Under the Hood: Technology Stack
Although Microsoft has not officially disclosed the technical stack, researchers believe it leverages:
- Azure OpenAI’s multi-modal GPT models
- Custom image-captioning systems built on:
- CLIP (Contrastive Language-Image Pre-training)
- BLIP (Bootstrapped Language Image Pretraining)
These models are trained on large datasets of image-caption pairs and are capable of:
- Understanding spatial relationships
- Distinguishing between objects
- Recognizing color schemes and actions
By training the models on Windows UI data, Microsoft has extended their utility to describe:
- Software buttons
- Navigation menus
- App interfaces
Applications in Productivity and Education
Beyond accessibility, Describe Image serves as a tool for enhancing learning and workflow efficiency:
In Education:
- Helps students interpret visual data like charts or historical images
- Aids understanding without requiring additional context
In Business:
- Streamlines image review for graphic designers, marketers, and journalists
- Automates image tagging and identification in large datasets
Use Case:
A project manager reviewing QA screenshots can use Describe Image to generate summaries and quickly flag important visuals. An educator building e-learning content can ensure all imagery is alt text-enabled through AI descriptions.
Early Feedback and Future Improvements
Though still in testing, early reactions are largely positive. Users praise its:
- Accuracy in many contexts
- Speed and ease of use
Identified Challenges:
- Struggles with ambiguous or metaphorical visuals
- Occasional misidentification (e.g., stylized logos mistaken for generic icons)
Microsoft has invited testers to submit feedback, which will help refine the system.
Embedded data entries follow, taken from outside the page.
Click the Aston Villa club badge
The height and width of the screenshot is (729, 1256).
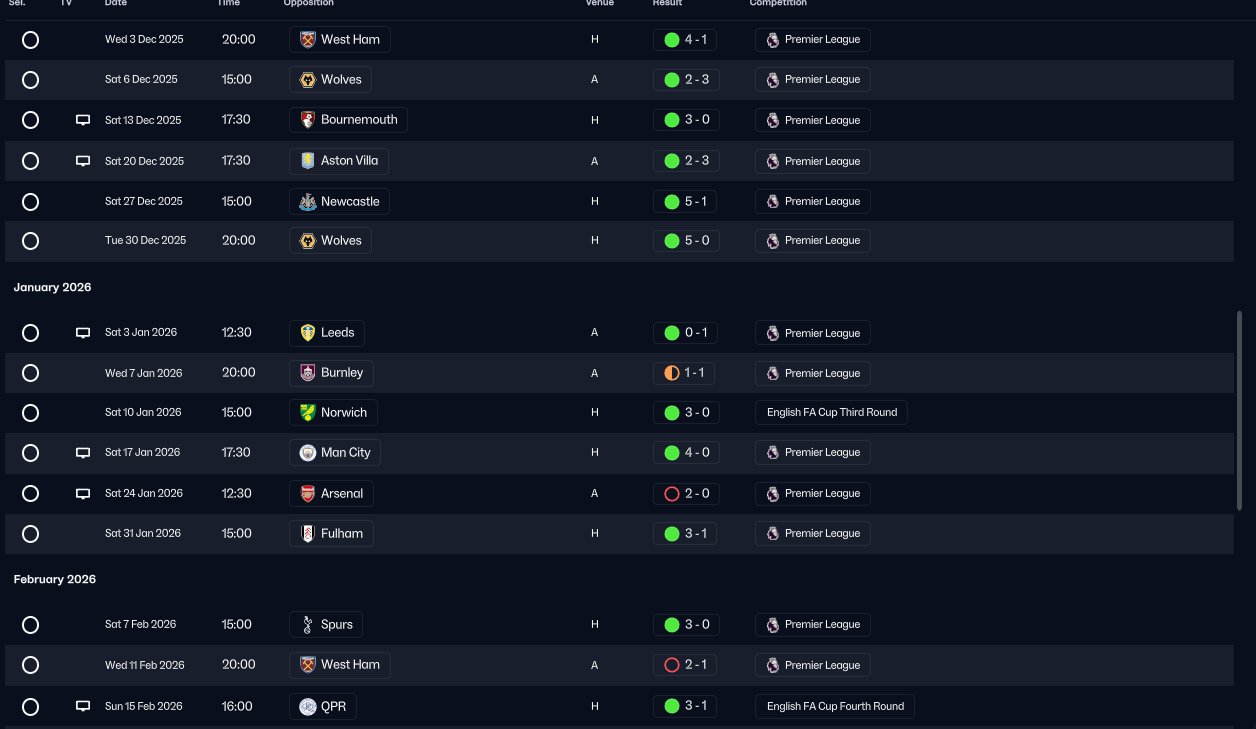coord(308,161)
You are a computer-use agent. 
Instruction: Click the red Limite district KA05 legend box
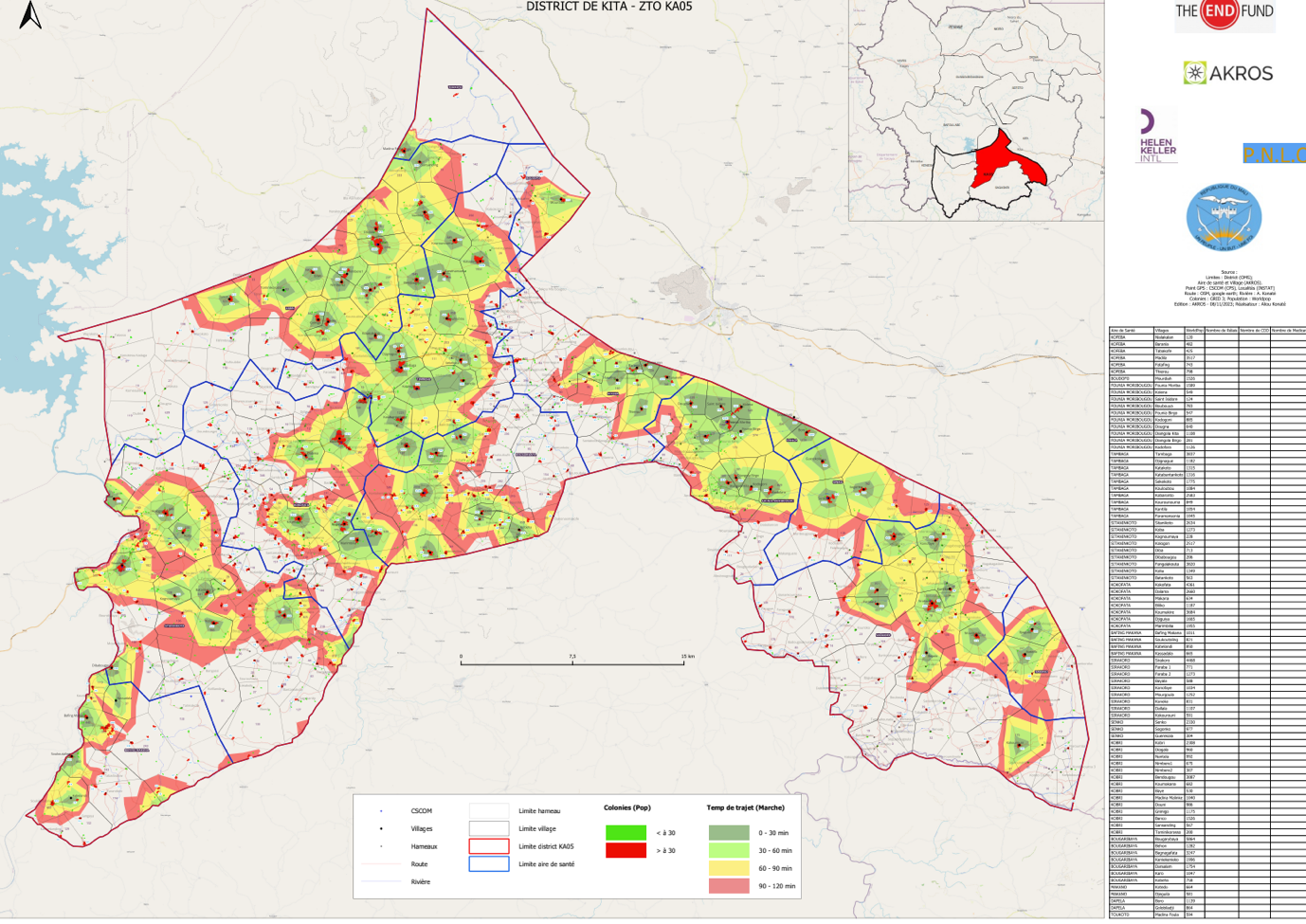point(489,846)
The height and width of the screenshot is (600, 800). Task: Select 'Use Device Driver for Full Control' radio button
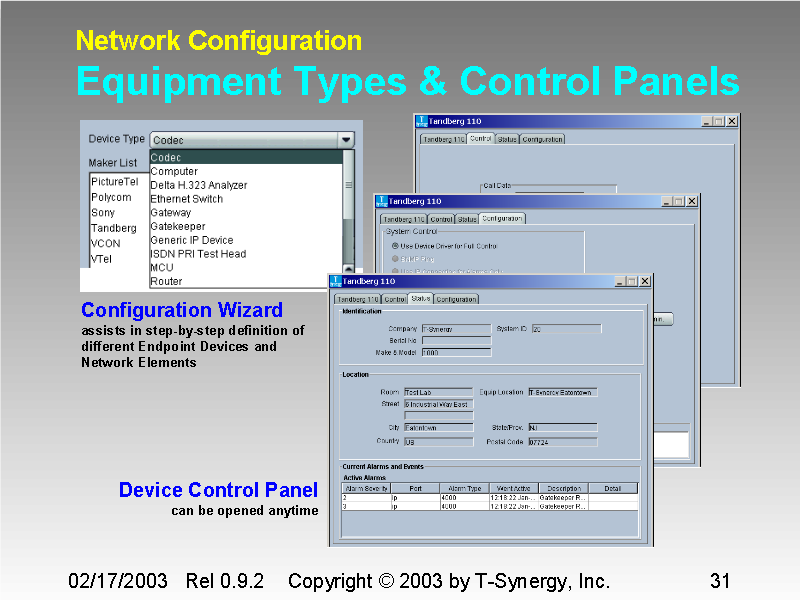click(x=395, y=245)
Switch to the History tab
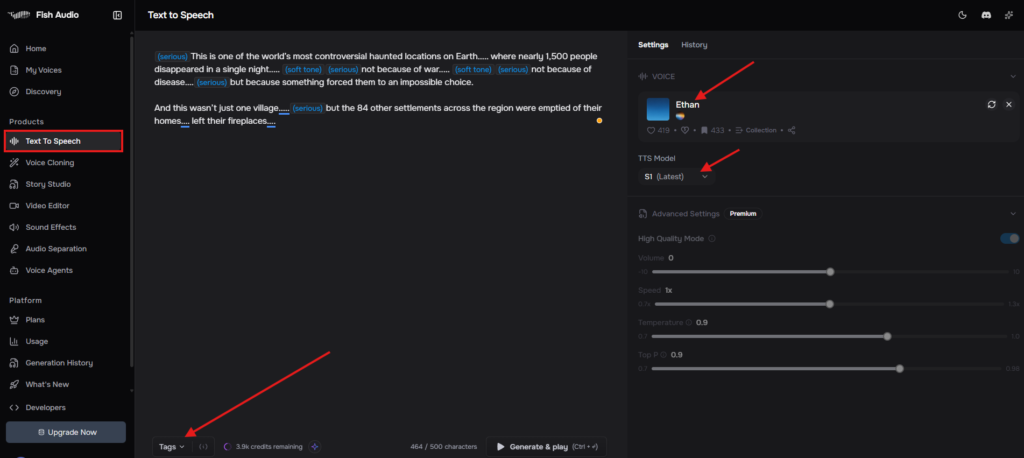Screen dimensions: 1024x458 [694, 45]
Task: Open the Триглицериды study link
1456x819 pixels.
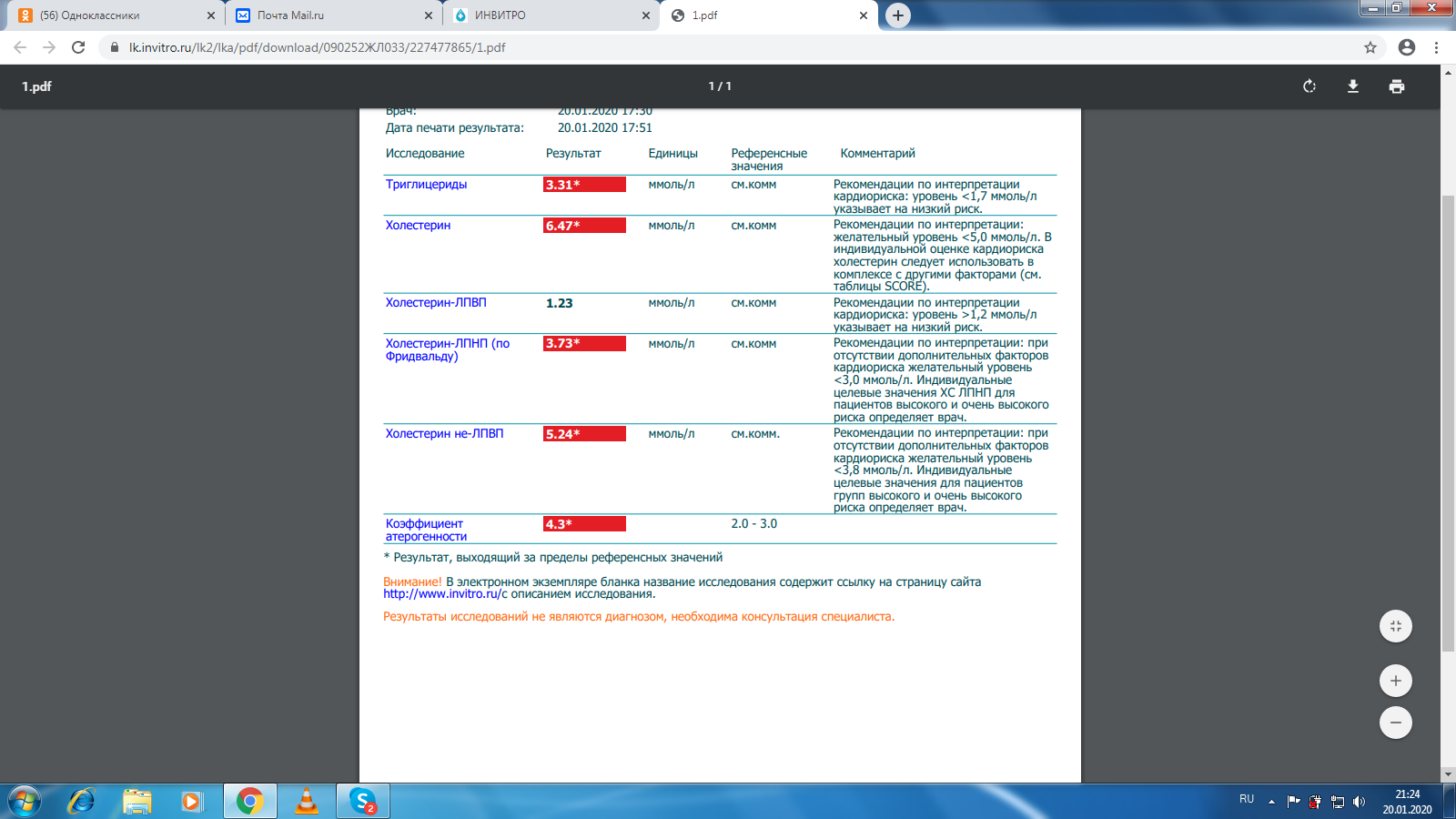Action: coord(426,185)
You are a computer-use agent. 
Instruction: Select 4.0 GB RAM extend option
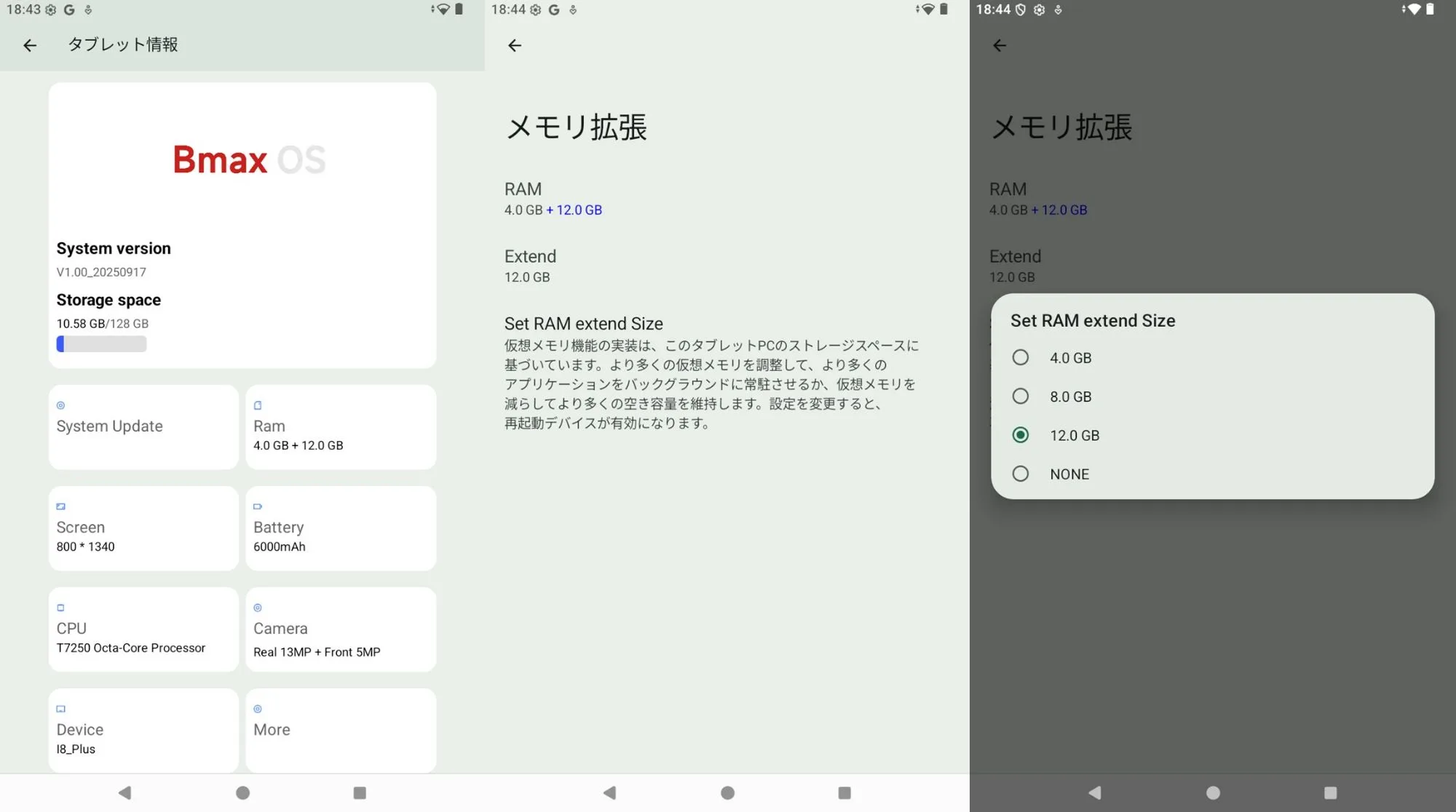click(1021, 357)
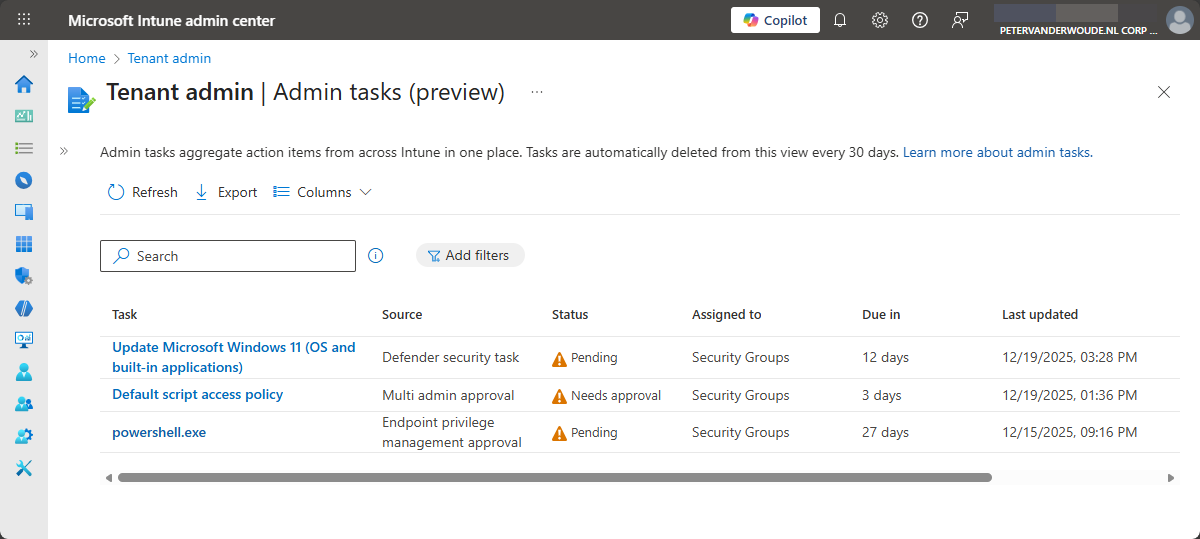
Task: Click the Tenant admin breadcrumb
Action: (x=169, y=58)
Future updates may include:
- Voice support, allowing verbal descriptions through Windows Narrator
- Enhanced privacy controls and local-only inference options
- Optional cloud-based enhancements for improved model accuracy
Microsoft’s Broader AI Vision
Describe Image is part of Microsoft’s strategy to integrate AI deeply into the Windows ecosystem. Copilot is evolving from an assistant to a collaborative AI partner capable of:
- Perceiving
- Understanding
- Generating cross-modal content
The company emphasizes its commitment to responsible AI, focusing on:
- Transparency
- User control
- Ethical deployment, particularly in accessibility-focused features
The Road Ahead
Currently, Describe Image is only available to select users of Copilot Plus PCs. However, a wider release is expected later this year, including:
- Expanded language support
- Deeper integration across Windows 11 and Microsoft 365
- Enhanced motif recognition and personalization
If widely adopted, Describe Image could become a signature Copilot feature, turning static images into interactive, searchable, and actionable content — further establishing Microsoft as a leader in accessible and intelligent computing.
Conclusion
While it may appear as a minor addition, Describe Image represents a major leap forward in how machines process and interpret visual content. By integrating this capability into Copilot Plus PCs, Microsoft is forging a smarter and more inclusive digital landscape—where every image can speak, and every user can listen.